Rationalize estimated tax safe harbors. Section 6654 imposes an interest charge on underpayments by individuals of estimated income taxes, which generally are paid by self-employed individuals. This interest charge generally does not apply if the individual made estimated tax payments equal to the lesser of (a) 90 percent of the tax actually due for the year or (b) 100 percent of the tax due for the immediately prior year. The availability and computation of the prior year safe harbor has been adjusted by Congress repeatedly during the past decade. Currently, for individuals with adjusted gross income exceeding $150,000, the prior year safe harbor percentage increases and decreases from year to year. The percentage was 105 last year, increases to 108.6 in this year, and will increase in the future to 112 percent. The purpose of these changes is to shift revenues from year to year within the five- and ten-year budget windows used for estimating the revenue effects of tax legislation. An appropriate safe harbor percentage (perhaps 100%) should be determined and applied for all years. Consideration should also be given to simplifying estimated taxes (for example, by the enactment of a meaningful safe harbor) for all corporations.


Make the so-called extenders package permanent. Uncertainty in the tax law breeds complexity. The constant need to extend certain Code provisions (such as AMT relief for individuals, the research and experimentation tax credit, and the work opportunity tax credit) adds confusion to the law and, in many cases, undermines the policy reasons for enacting the incentives in the first place. This is so because the provisions are intended to encourage particular activities but uncertainty surrounding whether the provisions will be extended leaves taxpayers unable to plan for those activities. The on-again, off-again nature of these provisions, coupled in some cases with retroactive enactment (which often necessitates the filing of an amended return), contributes mightily to the complexity of the law. These provisions should be enacted on a permanent basis.

Education incentives

Harmonize and simplify education incentives. In today’s tax structure, there are eight different “education incentive provisions”, including tuition credits, Education IRA’s, state deductible tuition programs, limited interest deductions, and employer provided assistance programs. In addition, we note with dismay that a number of changes to and expansions of these programs, as well as the establishment of new education incentives, were recently proposed in the Administration’s FY 2001 Budget. The various provisions contain numerous and differing eligibility rules. For many taxpayers, analysis and application of the intended incentives are too cumbersome to deal with compared with the benefits received.

For example, eligibility for one of the two education credits depends on numerous factors including the academic year in which the child is in school, the timing of tuition payments, the nature and timing of other eligible expenditures, and the adjusted gross income level of the parents (or possibly the student).
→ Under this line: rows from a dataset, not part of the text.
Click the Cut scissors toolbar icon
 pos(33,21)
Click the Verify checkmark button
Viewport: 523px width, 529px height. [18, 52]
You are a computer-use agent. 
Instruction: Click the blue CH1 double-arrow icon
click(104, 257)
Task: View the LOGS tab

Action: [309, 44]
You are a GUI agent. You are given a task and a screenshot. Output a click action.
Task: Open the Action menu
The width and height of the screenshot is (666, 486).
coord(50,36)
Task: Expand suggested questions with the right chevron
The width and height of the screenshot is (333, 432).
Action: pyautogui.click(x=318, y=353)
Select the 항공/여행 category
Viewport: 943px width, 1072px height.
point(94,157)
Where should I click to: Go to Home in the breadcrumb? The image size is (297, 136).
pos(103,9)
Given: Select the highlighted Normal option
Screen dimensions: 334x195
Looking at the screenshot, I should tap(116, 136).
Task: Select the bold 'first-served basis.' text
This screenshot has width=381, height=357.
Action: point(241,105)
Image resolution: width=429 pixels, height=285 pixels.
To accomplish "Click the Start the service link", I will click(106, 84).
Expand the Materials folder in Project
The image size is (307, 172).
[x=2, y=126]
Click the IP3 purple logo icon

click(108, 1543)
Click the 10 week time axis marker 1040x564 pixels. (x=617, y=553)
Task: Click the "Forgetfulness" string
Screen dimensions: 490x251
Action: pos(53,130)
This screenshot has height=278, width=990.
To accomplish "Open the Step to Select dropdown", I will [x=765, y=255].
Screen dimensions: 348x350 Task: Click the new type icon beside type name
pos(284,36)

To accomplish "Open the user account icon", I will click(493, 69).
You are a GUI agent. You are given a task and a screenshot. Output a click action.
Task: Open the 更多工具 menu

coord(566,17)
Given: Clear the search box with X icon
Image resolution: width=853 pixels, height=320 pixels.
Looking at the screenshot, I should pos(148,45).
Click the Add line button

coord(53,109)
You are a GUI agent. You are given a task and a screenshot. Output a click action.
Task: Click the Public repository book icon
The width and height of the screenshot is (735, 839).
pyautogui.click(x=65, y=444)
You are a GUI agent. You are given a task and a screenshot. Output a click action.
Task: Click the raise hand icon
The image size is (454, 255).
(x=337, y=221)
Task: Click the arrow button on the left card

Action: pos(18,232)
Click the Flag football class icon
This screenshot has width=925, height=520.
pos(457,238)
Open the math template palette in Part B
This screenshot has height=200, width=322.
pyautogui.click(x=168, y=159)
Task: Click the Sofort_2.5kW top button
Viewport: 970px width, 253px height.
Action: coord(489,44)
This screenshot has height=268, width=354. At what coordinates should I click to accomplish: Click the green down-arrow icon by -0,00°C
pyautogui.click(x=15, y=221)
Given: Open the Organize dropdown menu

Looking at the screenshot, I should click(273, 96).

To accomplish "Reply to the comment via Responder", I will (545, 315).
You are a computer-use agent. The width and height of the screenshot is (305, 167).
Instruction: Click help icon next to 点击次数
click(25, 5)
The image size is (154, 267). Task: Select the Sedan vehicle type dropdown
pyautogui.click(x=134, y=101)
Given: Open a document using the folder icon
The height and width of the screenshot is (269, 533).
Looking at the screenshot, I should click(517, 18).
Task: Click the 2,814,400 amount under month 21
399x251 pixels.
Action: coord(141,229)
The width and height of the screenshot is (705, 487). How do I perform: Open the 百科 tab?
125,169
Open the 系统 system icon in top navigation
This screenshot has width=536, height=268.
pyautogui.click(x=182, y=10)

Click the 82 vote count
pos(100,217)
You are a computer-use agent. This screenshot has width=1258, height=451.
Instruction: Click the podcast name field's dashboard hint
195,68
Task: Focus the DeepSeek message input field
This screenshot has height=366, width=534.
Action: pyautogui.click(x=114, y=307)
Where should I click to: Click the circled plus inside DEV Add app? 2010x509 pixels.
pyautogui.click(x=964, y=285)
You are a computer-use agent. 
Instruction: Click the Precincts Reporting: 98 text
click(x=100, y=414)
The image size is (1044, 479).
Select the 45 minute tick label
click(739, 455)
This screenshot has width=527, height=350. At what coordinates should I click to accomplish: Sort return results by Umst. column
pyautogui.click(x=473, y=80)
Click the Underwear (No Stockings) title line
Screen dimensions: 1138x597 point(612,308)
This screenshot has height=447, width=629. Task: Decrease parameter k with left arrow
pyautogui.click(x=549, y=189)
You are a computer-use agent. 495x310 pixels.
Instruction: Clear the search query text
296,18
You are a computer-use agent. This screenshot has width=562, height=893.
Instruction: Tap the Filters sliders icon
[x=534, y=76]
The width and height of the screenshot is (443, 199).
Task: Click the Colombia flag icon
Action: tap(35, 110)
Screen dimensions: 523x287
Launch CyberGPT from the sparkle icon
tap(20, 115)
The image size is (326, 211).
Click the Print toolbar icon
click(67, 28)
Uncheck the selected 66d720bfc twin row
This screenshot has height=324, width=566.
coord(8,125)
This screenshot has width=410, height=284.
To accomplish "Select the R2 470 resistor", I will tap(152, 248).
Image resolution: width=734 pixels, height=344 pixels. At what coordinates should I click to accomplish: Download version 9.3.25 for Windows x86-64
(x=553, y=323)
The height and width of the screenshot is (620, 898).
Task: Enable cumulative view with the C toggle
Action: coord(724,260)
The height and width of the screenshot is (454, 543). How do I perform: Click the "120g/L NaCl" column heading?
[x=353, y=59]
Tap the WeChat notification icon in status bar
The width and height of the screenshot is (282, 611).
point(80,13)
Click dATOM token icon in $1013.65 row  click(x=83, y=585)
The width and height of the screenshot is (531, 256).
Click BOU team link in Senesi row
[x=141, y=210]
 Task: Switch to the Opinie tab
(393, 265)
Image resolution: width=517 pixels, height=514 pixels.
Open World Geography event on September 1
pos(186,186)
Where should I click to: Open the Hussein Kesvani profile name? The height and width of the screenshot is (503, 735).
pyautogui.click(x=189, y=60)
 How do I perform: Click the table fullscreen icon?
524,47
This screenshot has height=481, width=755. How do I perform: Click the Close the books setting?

Further, in a given year a parent may be entitled to different credits for different children, while in subsequent years credits may be available for one child but not another. Both types of credits are dependent on the income levels of the parents or the child attempting to claim them. Further complicating the statutory scheme, the Code precludes use of the Lifetime or Hope Credit if the child also receives tax benefits from an Education IRA. Although the child can elect out of such benefits, this decision also entails additional analysis.

An additional complicating factor is the phase-out of eligibility based on various AGI levels in five of the eight provisions. This requires taxpayers to make numerous calculations to determine eligibility for the various incentives. Since there are so many individual tests that must be satisfied for each benefit, taxpayers may inadvertently lose the benefits of a particular incentive because they either do not understand the provision or because they pay tuition or other qualifying expenses during the wrong tax year.

Separately, college graduates are entitled to deduct a portion of any interest paid on student loans. The amount deducted is limited or eliminated when AGI exceeds certain thresholds. These phase-out thresholds are different from the Credit and Education IRA thresholds.

Possible measures for simplifying the tax benefits for higher education include:

1. Combine both credits into one.

2. Simplify the definition of “student.”

3. Establish a single amount eligible for the credit.

4. Eliminate or standardize the income ranges required for eligibility.

5. In lieu of the credits, grant additional exemption amounts to taxpayers who qualify for the credit under current law.

6. Ease the requirements for interest deduction and coordinate the phase-out amounts with other education incentives.

7. Replace current tax benefits with a new universal education deduction or credit, i.e., develop one or two education-related deductions or credits to replace the myriad current provisions.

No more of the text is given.